Friday, January 27, 2012

Muscular Fitness



  • Muscle fitness has two components namely muscular strength and muscular endurance
o   Strength is the amount of force you can produce with a single maximal effort of a muscle group
o   Muscular endurance is the capacity of the skeletal muscles continue contracting over a long period of time
  • Characteristics of Skeletal Muscle
o   Excitability (Responsiveness) – Muscles can be stimulated by electrical, chemical and physical means
o   Contractibility – a muscle responds to stimuli by contracting
  • There are three distinct types of muscle fibers, slow-twitch (Type 1), fast-twitch (Type IIb) and (Type IIa)
o   The slow-twitch fibers are generally red in color. Slow twitch fibers generate less tension but are more resistant to faigue. Low intensity, longer duration
o   Fast-twitch fibers are generally white in color. They generate greater tension than slow twitch fibers, but they fatigue more quickly. High intensity, shorter duration
o   Some people inherit a higher percentage of one muscle fiber to another
  • Type of Muscle Contraction
o   Agonist – the prime mover; the muscle which performs the movement
o   Antagonist – the muscle that performs the opposing movement to that of the agonist
o   Synergists – synergistic muscles are those which aid in a movement
o   Fixators – muscles which work to keep a part from moving; stabilizers; neutralizers.
o   Flexion – bending a joint to decrease the angle between the two bones or two body parts
o   Extension - bending a joint to increase the angle between the two bones or two body parts
o   Dorsiflexion – Bending of the foot that causes the toe to point upward.
o   Plantar Flexion - Bending of the foot that causes the toe to point downward.

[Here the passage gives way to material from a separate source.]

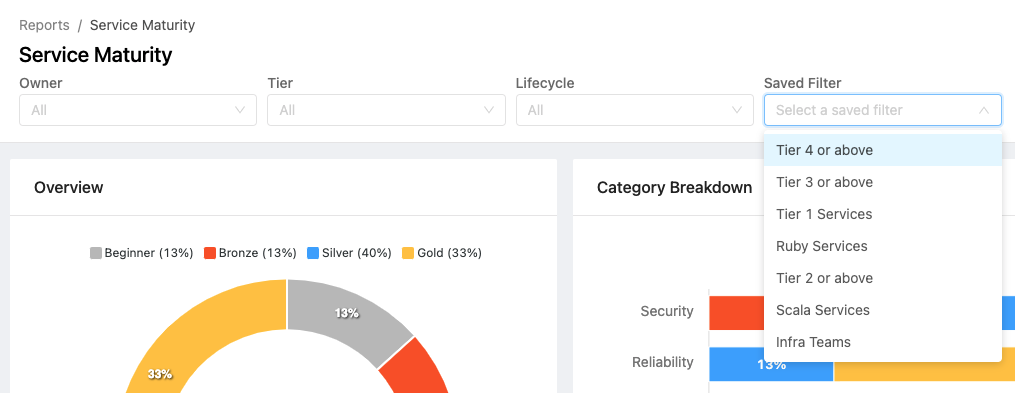Choose Tier 3 or above saved filter
This screenshot has height=393, width=1015.
(883, 182)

o   Abduction – moving the body part away from the midline of the body
o   Adduction – moving the body towards the midline the body
o   Medial Rotation – moving the body parts around its axis (inward rotation)

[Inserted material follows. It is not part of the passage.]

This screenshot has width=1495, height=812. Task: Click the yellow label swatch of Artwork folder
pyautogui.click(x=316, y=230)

o   Lateral Rotation - moving the body parts around its axis (outward rotation)
o   Pronation – turning the palm of the hand downward
o   Supination – turning the palm of the hand upward
  • Major Muscle Groups
o   Back Muscles
1. Trapezius – the triangular muscle that extends from the neck to the shoulders and mid back
2. Latissimi dorsi – major muscle that extends from armpits along both sides of the small of the back
o   Chest Muscles
1. Pectoralis – fan like muscles that protect the upper rib cage
2. Subclavius – small, cylindrical muscle between the collarbone and first rib
o   Shoulder Muscles
1. Deltoids – thick large, triangular muscles that run from the top of the shoulders into the upper arm
2. Trapezius - the triangular muscle that extends from the neck to the shoulders and mid back
o   Arm Muscles
1. Biceps – beginning below the top of the shoulder and ending slightly below the elbow
2. Triceps – triangular muscle that extends from the top of the shoulders to the elbow
3. Forearms – flexors ad extensor muscles that enable the curling of the wrist
o   Leg Muscles
1. Quadriceps – four muscles that comprise the front of the thigh and allow extensions of the knee and flecing of the hips
2. Gluteals – gluteus maximus and minimus enable extensions of the hip and knee
3. Hamstrings – three muscles at rear of leg used for flexing knee and extending hip.

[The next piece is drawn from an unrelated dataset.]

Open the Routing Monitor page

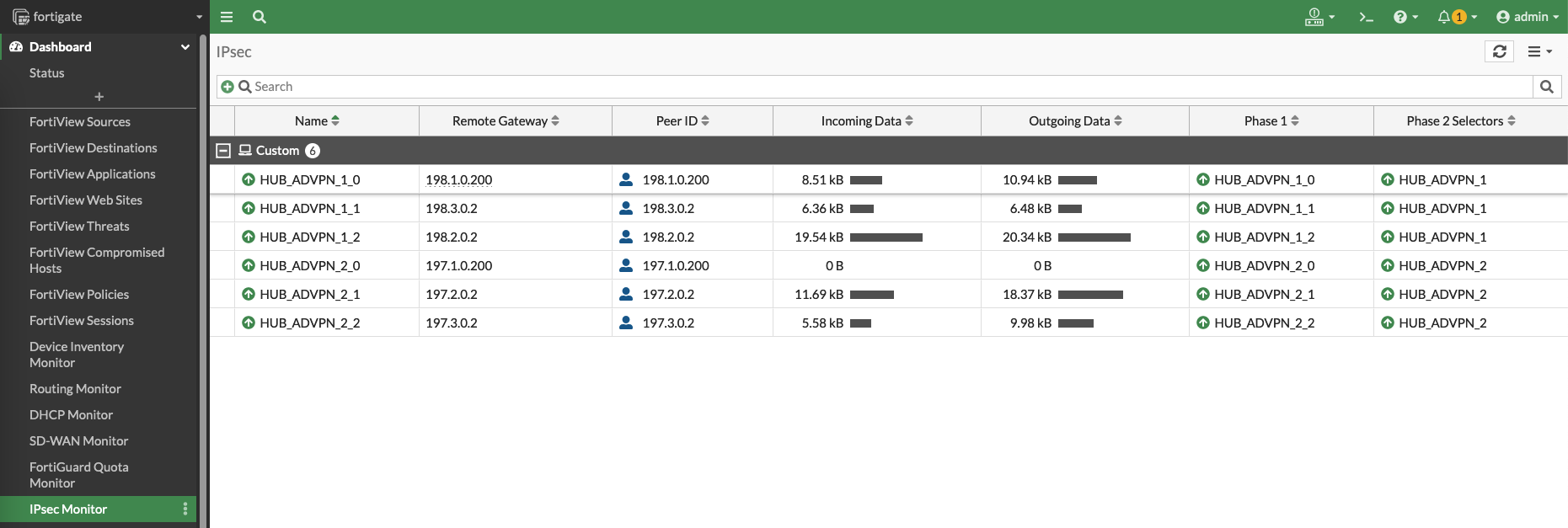75,389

4. Soleus – larger of the two calf muscles, helps with jumping and shifting of weight
5. Gastrocnemius – gastroc is the part of the calf that helps from the correct foot postion.
Abdominals
1. Rectus Abdominis – along muscle that extends the length of the abdomen. It pulls the upper torso towards the hips when the body is slightly flexed at the waist.
2. Internal and External Obliques – muscles that run along sides of torso. These muscles contract to tilt and twist the torso from side to side.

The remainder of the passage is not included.